Probably the most troubling part of creating any green redevelopment agencies, however, would be the idea of using eminent domain power to accomplish “green redevelopment.” Where would this lead? Would they eventually condemn housing in the suburbs to force you to live in "transit-oriented housing" in the cities? Could a green redevelopment agency condemn your lawn and force you to plant drought tolerant plants? Or under AB 375 would they be able to condemn a whole neighborhood as “environmentally nonsustainable?” While this sounds like an overreaction at the moment, the whole concept of using redevelopment powers (e.g., eminent domain, tax increment financing, etc.) for green projects is Constitutionally troublesome.
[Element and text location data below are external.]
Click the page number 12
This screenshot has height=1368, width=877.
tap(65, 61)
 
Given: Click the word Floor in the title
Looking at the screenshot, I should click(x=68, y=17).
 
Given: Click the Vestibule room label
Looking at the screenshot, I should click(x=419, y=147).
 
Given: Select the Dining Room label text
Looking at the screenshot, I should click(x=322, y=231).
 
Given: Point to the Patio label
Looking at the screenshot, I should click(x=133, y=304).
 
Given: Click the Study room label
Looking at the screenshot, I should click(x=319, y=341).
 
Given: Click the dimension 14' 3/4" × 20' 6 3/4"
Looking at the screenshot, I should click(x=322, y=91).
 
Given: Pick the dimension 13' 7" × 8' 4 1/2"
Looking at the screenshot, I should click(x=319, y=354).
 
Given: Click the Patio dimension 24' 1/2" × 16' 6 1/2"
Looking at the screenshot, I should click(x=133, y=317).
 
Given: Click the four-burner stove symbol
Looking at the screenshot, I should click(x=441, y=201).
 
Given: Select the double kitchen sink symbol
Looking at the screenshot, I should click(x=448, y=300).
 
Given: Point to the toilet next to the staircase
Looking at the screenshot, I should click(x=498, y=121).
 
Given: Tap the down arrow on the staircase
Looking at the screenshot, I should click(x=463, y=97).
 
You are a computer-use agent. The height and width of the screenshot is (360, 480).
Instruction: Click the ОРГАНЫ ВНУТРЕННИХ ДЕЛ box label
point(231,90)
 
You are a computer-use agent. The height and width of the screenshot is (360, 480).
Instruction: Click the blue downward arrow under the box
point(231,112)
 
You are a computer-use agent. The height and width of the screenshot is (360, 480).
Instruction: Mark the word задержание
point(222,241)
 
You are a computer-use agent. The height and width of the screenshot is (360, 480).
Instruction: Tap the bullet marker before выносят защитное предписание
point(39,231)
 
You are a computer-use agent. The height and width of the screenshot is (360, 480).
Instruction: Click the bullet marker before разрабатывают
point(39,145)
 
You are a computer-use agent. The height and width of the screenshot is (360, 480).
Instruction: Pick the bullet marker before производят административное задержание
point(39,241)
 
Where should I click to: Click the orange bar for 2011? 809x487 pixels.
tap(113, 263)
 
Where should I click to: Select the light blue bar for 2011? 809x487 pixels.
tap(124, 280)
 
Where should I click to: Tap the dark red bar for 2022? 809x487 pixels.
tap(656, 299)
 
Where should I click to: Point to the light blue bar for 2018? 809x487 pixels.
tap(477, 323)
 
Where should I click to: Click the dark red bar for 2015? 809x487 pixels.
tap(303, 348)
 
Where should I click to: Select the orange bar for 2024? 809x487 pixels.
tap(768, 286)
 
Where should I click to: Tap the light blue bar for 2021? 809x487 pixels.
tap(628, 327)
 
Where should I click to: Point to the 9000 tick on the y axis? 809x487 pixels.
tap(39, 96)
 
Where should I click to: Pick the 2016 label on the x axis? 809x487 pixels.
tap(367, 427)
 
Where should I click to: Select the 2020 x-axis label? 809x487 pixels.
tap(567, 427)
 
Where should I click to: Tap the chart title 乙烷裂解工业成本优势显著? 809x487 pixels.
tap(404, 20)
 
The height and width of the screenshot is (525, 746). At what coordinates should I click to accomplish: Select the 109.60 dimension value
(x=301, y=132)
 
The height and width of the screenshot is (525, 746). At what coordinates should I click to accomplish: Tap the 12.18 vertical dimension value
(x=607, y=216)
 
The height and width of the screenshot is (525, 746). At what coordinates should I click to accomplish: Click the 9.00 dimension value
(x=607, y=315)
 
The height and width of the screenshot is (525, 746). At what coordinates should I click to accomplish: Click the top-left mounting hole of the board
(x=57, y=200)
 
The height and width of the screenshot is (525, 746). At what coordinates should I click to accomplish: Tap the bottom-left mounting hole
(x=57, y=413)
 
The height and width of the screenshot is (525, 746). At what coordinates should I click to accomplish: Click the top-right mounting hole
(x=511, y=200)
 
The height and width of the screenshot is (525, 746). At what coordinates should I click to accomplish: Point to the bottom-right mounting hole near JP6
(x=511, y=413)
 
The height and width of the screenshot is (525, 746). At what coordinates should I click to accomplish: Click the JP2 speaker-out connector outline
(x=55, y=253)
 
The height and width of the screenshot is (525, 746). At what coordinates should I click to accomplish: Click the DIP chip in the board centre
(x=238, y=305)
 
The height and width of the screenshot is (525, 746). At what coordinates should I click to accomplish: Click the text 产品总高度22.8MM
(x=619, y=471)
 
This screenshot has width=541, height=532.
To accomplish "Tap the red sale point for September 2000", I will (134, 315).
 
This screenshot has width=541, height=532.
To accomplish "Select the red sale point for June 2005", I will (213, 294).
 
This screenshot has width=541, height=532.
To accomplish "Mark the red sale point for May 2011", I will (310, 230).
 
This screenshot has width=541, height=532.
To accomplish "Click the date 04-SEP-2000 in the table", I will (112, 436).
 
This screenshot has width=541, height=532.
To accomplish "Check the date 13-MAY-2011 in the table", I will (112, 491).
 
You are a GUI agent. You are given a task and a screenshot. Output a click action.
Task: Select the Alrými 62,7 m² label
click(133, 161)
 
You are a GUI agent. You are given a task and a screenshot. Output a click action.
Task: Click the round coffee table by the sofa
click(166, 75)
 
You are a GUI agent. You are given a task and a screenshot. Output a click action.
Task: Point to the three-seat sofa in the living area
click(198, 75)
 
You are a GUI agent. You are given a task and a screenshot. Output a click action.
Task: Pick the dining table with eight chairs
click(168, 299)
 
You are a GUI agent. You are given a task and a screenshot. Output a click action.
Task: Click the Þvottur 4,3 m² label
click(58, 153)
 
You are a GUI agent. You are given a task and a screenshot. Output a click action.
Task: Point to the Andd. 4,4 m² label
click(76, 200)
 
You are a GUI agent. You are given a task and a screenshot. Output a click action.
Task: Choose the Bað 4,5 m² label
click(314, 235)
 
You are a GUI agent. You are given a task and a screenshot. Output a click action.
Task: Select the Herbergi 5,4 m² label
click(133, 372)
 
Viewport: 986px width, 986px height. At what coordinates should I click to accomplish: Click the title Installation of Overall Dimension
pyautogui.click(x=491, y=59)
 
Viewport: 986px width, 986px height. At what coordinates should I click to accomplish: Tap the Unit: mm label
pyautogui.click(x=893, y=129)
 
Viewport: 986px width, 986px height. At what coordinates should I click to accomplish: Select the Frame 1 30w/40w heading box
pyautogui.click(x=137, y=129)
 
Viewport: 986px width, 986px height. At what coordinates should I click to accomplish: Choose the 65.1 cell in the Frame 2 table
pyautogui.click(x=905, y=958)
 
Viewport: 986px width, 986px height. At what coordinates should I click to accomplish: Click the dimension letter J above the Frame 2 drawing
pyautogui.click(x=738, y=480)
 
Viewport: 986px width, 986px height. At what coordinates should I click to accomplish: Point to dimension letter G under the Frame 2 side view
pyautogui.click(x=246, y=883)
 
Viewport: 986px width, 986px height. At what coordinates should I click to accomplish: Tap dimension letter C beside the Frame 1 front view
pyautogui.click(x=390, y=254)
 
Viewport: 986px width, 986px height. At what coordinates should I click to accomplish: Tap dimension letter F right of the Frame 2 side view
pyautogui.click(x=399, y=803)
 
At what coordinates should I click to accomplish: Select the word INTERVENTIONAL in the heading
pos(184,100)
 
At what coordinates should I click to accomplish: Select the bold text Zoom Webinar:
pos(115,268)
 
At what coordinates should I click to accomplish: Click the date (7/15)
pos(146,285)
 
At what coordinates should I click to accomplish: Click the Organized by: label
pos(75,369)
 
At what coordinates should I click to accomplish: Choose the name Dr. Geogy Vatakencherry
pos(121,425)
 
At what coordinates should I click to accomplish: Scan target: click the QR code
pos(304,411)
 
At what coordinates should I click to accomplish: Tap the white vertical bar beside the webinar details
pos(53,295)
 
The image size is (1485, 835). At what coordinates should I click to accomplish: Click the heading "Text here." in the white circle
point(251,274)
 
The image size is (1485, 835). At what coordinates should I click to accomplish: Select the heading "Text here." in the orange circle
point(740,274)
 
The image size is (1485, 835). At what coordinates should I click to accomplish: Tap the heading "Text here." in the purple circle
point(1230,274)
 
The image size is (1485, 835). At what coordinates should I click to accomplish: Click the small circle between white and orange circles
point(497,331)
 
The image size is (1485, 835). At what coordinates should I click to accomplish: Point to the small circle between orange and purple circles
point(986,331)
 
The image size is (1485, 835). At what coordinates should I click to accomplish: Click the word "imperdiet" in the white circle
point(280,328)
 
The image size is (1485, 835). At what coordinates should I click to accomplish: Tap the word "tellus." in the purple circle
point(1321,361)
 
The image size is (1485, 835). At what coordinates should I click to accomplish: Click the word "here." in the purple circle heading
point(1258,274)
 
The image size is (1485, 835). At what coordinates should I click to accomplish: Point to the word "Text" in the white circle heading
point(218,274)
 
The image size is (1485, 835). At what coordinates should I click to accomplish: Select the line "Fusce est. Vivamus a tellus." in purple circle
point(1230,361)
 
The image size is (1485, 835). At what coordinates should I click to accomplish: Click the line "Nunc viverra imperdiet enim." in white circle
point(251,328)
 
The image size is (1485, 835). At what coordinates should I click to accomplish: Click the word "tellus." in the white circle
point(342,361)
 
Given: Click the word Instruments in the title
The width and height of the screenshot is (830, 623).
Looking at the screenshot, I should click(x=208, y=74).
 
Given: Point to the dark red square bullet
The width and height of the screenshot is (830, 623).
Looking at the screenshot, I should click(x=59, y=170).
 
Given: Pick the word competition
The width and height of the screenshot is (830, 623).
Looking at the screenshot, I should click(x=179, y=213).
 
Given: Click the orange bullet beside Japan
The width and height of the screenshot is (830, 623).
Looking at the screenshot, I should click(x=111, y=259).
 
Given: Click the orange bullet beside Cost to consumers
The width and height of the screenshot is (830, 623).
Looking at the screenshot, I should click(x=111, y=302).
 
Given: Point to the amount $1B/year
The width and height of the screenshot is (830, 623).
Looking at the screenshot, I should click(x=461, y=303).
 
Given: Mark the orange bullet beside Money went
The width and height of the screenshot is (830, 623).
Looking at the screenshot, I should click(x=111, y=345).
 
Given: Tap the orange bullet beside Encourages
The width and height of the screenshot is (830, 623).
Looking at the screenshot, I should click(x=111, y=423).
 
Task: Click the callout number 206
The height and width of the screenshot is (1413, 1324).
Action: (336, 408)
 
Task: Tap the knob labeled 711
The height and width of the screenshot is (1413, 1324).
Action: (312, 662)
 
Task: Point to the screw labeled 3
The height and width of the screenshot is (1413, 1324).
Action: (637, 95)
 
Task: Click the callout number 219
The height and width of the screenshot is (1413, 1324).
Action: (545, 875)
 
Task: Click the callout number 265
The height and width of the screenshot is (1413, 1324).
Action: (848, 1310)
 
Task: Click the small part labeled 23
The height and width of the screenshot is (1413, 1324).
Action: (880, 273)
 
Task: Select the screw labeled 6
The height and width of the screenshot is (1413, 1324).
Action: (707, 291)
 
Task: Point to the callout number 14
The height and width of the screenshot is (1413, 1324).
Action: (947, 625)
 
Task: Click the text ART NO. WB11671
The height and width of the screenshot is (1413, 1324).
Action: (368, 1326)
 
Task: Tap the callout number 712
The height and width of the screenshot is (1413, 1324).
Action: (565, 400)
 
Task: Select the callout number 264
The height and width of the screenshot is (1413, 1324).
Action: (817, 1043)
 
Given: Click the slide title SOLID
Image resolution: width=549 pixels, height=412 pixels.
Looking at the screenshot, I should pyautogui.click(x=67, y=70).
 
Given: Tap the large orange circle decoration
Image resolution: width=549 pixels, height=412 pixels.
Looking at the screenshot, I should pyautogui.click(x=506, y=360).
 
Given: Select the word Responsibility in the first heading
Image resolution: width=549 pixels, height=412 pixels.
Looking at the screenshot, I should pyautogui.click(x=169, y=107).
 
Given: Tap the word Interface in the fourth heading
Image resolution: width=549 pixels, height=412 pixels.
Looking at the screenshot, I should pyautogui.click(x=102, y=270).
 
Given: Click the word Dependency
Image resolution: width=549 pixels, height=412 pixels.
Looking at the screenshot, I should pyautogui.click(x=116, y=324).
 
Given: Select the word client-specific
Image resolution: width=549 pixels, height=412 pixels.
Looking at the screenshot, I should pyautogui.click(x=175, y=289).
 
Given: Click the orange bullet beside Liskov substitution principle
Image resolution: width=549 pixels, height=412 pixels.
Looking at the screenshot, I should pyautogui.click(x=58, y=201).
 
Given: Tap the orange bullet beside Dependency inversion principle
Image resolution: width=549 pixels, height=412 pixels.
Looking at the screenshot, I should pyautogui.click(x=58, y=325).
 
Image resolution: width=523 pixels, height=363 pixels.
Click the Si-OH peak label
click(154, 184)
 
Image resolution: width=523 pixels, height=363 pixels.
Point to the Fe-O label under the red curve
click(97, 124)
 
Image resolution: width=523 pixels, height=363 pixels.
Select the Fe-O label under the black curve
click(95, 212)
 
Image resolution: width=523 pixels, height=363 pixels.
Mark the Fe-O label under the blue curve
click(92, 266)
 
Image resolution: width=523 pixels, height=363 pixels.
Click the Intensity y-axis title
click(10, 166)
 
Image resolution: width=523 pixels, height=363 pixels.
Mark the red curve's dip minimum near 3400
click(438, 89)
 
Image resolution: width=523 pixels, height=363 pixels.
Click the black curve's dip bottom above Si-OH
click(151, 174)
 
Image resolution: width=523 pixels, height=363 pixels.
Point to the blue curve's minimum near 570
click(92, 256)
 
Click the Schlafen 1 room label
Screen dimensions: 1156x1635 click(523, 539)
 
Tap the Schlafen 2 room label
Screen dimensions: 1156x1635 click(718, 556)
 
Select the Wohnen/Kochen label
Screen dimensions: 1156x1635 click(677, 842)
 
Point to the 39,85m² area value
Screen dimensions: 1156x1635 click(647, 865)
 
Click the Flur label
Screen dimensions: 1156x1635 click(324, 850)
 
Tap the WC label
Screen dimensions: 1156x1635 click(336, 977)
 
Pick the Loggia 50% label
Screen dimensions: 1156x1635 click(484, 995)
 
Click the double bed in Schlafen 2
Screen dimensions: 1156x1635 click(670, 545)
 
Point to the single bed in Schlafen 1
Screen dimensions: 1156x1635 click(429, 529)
Right now thousands and thousands of new condos and apartments remain unsold and unrented in green “transit oriented housing villages” mainly in California coastal cities. This inventory of vacant new housing is a drain on municipal budgets and municipal water departments. Would “green redevelopment” powers be used by local government to condemn this housing for, say, “affordable transit oriented housing?”
This all sounds far fetched and paranoid at the moment, but the notion of “green redevelopment” would expand the powers of government takings and the definition of what is considered in “the public interest” to new near Orwellian levels.
Conventional redevelopment
agencies are all but defunct in the current depressed and overbuilt real estate
market. It is likely that the concept of "green" redevelopment
agencies is an attempt to revive redevelopment agencies and jobs using the new green legislation of AB 32 and AB 375. The notion of Green Redevelopment Agencies is likely an attempt at bureaucracies to "sustain" themselves where their historical mission has collapsed. Consulting firms that advise redevelopment agencies are the ones initially floating this idea of "Green Redevelopment," also possibly in an attempt at "sustainability" of their jobs. But who knows where such a notion might end up in California where legislators want to tax private parking spaces in shopping centers to plug the gargantuan state deficit?
For more read here http://www.californiacitynews.org/
In a related issue, the Los Angeles DWP has just announced that it has dropped the 85-mile long Green Path Transmission Line project across desert wilderness preserves due to fierce environmental opposition. Developing environmentally sustainable green power resulted in a spoiling the natural environment.